In [23]:
from sdv.datasets.demo import download_demo
from sdmetrics.single_table import BinaryLogisticRegression

real_data, _ = download_demo(
    modality='single_table',
    dataset_name='fake_hotel_guests'
)

# define columns to be dropped - for simplicity
columns_to_drop = ['guest_email', 'billing_address', 'credit_card_number', 'checkin_date', 'checkout_date']


# drop the specified columns
real_data_cleaned = real_data.drop(columns=columns_to_drop)

# generate updated metadata
from sdv.metadata import SingleTableMetadata
metadata = SingleTableMetadata()
metadata.detect_from_dataframe(data=real_data_cleaned)
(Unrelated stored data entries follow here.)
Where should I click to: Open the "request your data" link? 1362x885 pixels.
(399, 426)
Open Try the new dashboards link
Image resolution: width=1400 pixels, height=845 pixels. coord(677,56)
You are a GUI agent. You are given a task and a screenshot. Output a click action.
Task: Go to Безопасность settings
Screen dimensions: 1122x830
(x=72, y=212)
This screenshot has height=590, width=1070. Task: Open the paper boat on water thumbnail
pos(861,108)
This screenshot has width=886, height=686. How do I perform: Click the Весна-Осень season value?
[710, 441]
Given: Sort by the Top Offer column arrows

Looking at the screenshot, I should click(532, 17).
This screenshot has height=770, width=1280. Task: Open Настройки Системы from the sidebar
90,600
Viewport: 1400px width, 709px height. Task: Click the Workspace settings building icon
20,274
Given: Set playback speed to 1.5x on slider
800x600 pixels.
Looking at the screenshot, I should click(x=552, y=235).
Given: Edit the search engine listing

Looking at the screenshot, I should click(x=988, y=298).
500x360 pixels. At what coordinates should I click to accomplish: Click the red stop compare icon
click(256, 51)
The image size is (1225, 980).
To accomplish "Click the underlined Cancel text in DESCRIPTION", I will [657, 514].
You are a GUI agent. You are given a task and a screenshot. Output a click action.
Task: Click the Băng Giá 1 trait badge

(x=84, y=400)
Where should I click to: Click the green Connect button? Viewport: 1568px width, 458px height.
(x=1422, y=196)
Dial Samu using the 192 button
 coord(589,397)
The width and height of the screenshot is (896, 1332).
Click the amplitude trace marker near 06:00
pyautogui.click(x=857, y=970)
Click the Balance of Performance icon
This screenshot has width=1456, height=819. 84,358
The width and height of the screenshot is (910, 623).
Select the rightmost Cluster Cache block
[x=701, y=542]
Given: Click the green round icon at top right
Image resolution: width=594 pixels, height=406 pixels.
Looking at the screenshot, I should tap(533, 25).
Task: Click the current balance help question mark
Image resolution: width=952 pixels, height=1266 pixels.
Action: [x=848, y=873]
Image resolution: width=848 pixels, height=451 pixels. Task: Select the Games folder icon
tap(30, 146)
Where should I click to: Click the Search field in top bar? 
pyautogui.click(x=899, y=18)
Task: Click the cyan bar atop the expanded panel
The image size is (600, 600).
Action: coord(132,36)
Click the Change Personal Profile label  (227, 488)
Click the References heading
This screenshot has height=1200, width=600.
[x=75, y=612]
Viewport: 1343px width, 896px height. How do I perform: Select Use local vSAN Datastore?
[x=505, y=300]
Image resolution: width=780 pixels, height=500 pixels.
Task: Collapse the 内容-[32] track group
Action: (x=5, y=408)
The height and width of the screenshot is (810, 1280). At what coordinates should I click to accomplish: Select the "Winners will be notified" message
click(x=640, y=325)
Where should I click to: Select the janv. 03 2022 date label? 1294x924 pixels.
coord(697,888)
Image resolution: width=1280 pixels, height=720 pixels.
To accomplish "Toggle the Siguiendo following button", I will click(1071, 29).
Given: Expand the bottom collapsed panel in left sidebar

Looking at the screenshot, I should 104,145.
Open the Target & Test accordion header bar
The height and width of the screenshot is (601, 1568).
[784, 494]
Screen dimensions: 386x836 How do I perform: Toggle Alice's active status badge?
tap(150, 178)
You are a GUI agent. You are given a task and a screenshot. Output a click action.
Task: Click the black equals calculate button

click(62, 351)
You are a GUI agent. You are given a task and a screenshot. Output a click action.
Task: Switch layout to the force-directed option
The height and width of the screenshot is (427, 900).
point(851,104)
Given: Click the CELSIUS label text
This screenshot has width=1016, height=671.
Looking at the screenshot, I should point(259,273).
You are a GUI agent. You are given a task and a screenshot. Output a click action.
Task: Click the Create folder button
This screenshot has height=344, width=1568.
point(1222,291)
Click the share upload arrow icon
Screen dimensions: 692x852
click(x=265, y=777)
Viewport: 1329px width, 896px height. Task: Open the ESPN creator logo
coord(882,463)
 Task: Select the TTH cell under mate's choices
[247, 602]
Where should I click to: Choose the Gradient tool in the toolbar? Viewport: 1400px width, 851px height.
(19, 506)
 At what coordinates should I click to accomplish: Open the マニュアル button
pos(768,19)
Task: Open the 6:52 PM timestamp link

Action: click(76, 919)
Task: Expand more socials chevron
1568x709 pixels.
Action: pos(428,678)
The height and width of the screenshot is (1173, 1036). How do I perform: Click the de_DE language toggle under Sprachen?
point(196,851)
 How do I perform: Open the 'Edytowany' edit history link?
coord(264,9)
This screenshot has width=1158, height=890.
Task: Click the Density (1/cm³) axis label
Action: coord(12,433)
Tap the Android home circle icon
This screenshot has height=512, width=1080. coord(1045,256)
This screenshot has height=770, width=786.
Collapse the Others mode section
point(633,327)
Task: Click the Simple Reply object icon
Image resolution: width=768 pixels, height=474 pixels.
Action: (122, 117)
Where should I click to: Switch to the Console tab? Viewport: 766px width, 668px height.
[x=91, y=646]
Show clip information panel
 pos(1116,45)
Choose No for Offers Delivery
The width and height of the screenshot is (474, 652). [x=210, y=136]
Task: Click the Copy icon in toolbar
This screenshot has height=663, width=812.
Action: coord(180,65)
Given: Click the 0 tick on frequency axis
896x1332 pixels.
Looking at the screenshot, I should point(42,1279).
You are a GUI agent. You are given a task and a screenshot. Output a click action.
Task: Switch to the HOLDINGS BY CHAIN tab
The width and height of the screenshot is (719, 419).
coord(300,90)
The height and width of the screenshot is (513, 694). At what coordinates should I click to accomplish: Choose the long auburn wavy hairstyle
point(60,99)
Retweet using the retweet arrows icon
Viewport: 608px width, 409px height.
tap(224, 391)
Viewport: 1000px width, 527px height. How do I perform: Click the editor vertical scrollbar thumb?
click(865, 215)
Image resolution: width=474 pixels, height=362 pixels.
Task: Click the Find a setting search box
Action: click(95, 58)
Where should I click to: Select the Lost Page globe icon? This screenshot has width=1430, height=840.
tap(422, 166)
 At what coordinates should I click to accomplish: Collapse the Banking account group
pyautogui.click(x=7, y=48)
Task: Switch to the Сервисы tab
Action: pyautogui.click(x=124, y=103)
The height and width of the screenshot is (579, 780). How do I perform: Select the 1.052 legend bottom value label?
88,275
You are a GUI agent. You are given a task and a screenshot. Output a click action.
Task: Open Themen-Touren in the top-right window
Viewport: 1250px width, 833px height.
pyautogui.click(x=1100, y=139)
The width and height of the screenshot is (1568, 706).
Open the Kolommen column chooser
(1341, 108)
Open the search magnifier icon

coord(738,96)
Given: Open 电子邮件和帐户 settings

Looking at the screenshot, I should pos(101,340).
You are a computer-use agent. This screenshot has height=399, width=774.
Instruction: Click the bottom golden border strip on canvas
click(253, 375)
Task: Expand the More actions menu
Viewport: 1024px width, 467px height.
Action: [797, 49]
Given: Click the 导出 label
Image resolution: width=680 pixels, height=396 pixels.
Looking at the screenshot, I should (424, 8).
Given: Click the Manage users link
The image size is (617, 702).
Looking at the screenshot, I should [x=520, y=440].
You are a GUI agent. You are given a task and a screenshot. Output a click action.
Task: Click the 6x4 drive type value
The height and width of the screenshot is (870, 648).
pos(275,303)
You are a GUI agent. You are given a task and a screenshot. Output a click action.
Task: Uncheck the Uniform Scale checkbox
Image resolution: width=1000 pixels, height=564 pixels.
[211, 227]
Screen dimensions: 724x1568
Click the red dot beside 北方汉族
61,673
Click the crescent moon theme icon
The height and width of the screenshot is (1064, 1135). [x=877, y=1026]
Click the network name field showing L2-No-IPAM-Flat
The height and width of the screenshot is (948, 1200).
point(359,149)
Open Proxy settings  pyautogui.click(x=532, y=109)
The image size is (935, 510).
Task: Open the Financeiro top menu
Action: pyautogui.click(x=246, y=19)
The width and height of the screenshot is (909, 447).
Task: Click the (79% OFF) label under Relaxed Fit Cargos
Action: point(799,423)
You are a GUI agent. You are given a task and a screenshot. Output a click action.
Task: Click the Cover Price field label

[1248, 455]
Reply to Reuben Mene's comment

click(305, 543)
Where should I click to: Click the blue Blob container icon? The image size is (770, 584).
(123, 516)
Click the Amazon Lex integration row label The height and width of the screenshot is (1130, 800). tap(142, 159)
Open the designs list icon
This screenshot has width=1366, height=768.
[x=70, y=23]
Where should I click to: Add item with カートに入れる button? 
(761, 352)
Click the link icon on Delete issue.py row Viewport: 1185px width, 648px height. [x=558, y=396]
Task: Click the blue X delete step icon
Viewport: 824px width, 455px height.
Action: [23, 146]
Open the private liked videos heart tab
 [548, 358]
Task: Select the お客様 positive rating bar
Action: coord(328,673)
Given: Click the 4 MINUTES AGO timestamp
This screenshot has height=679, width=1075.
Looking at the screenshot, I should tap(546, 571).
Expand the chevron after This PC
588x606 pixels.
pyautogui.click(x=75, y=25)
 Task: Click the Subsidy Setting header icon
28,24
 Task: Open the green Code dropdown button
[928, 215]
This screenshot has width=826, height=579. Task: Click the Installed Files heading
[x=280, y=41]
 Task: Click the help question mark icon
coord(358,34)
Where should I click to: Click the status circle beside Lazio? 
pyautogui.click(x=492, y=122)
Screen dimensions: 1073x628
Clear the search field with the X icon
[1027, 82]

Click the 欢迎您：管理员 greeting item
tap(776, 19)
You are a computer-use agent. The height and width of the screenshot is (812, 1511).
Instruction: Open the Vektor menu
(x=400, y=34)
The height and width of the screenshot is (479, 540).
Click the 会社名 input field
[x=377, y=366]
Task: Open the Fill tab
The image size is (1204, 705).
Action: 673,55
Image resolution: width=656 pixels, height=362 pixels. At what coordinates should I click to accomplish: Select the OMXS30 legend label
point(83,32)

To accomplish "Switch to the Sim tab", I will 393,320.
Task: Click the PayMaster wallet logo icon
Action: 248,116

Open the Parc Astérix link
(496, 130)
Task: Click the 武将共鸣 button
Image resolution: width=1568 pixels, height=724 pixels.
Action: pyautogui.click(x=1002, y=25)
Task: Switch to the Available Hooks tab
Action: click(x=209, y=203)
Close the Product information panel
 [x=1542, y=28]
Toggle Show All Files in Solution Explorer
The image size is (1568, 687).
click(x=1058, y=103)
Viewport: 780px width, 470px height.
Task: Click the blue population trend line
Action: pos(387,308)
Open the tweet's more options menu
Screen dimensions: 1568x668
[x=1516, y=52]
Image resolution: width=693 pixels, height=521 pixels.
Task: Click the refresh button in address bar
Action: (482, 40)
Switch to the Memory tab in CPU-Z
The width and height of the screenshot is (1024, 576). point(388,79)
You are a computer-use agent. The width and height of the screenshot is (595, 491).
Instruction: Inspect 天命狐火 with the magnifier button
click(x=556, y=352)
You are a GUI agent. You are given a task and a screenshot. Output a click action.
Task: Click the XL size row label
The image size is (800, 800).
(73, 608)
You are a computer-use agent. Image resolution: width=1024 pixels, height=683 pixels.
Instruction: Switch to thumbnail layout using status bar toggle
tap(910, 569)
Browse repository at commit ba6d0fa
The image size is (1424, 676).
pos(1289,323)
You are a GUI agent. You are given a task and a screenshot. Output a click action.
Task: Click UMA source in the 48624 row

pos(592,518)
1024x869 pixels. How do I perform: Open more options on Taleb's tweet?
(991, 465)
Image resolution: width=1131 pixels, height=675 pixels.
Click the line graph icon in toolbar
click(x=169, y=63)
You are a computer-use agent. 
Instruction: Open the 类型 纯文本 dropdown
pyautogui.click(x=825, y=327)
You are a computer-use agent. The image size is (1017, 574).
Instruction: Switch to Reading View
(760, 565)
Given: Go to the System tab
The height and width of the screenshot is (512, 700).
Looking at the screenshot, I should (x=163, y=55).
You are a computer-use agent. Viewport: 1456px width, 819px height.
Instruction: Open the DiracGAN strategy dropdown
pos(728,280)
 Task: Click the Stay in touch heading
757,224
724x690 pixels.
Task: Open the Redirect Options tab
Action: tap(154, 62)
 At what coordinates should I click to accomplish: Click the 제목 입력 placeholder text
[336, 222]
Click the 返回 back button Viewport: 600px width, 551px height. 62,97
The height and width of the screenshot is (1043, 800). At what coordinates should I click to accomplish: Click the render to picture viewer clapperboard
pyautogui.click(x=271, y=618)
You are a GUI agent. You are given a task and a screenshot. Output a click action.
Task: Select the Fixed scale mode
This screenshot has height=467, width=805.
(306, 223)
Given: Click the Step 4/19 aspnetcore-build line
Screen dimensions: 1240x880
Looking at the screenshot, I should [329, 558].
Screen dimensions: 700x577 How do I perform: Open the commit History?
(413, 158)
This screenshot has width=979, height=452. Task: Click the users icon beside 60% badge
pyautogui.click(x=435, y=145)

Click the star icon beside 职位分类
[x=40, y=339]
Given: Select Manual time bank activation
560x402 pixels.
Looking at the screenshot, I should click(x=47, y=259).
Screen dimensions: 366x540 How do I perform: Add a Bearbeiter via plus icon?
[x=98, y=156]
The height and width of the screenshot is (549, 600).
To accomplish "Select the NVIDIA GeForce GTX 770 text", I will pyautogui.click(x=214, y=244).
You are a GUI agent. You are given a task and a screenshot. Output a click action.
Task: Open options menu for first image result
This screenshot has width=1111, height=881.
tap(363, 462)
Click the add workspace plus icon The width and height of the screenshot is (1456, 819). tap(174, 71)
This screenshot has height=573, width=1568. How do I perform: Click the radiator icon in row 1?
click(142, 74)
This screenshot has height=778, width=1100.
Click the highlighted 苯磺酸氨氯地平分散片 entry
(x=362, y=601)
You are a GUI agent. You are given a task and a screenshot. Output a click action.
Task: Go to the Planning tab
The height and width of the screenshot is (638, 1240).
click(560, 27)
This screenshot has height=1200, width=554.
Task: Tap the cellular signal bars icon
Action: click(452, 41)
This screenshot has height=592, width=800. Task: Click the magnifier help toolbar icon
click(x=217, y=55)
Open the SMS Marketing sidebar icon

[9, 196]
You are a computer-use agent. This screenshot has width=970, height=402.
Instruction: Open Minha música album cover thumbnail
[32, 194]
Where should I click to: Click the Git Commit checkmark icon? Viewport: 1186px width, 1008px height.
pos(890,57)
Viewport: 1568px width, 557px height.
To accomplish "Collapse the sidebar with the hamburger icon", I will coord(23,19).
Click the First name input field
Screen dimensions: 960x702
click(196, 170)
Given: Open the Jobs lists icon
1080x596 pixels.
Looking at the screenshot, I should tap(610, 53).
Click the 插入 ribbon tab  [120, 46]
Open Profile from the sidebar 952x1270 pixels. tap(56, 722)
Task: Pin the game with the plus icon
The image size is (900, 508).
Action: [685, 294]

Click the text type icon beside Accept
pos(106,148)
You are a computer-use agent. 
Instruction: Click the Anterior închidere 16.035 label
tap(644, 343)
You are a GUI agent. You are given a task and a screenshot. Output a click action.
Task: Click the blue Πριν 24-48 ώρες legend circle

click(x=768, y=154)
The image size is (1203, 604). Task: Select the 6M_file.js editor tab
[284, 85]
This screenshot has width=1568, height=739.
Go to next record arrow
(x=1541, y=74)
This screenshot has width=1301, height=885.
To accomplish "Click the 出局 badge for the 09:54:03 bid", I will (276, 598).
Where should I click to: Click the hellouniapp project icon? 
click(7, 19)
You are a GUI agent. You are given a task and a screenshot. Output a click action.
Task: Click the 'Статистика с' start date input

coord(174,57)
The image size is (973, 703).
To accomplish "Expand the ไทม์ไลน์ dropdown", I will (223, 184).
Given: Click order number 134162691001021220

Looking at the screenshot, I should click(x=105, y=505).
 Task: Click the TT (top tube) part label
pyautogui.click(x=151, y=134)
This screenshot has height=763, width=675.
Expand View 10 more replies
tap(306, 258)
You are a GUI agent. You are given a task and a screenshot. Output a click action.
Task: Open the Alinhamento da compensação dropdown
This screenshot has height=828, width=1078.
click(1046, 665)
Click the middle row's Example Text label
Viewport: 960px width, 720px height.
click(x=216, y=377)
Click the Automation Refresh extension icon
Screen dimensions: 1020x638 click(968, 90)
# split data into training and test sets
from sklearn.model_selection import train_test_split
real_data_train, real_data_test = train_test_split(
    real_data_cleaned,
    test_size=0.2, # reserves 20% for testing
    random_state=42
)

# define target columns
target_column = 'has_rewards'

# compute baseline
baseline_score = BinaryLogisticRegression.compute(
    test_data=real_data_test,
    train_data=real_data_train,
    target=target_column,
)

print(f'Baseline Logistic Regression F1 Score: {baseline_score}')

Baseline Logistic Regression F1 Score: 0.761904761904762


In [24]:
# here we start synthesizing data
from sdv.lite import SingleTablePreset

synthesizer = SingleTablePreset(
    metadata,
    name='FAST_ML'
)

# make sure to only use the train set to prevent data leakage
synthesizer.fit(
    data=real_data_train
)

synthetic_data = synthesizer.sample(
    num_rows=500
)

In [27]:
# here we compute efficacy of our synthetic data in binary classification prediction

logistic_regression_score = BinaryLogisticRegression.compute(
    test_data=real_data_test,
    train_data=synthetic_data,
    target='has_rewards',
    metadata=metadata
)

print(f'Logistic regression score is {logistic_regression_score}')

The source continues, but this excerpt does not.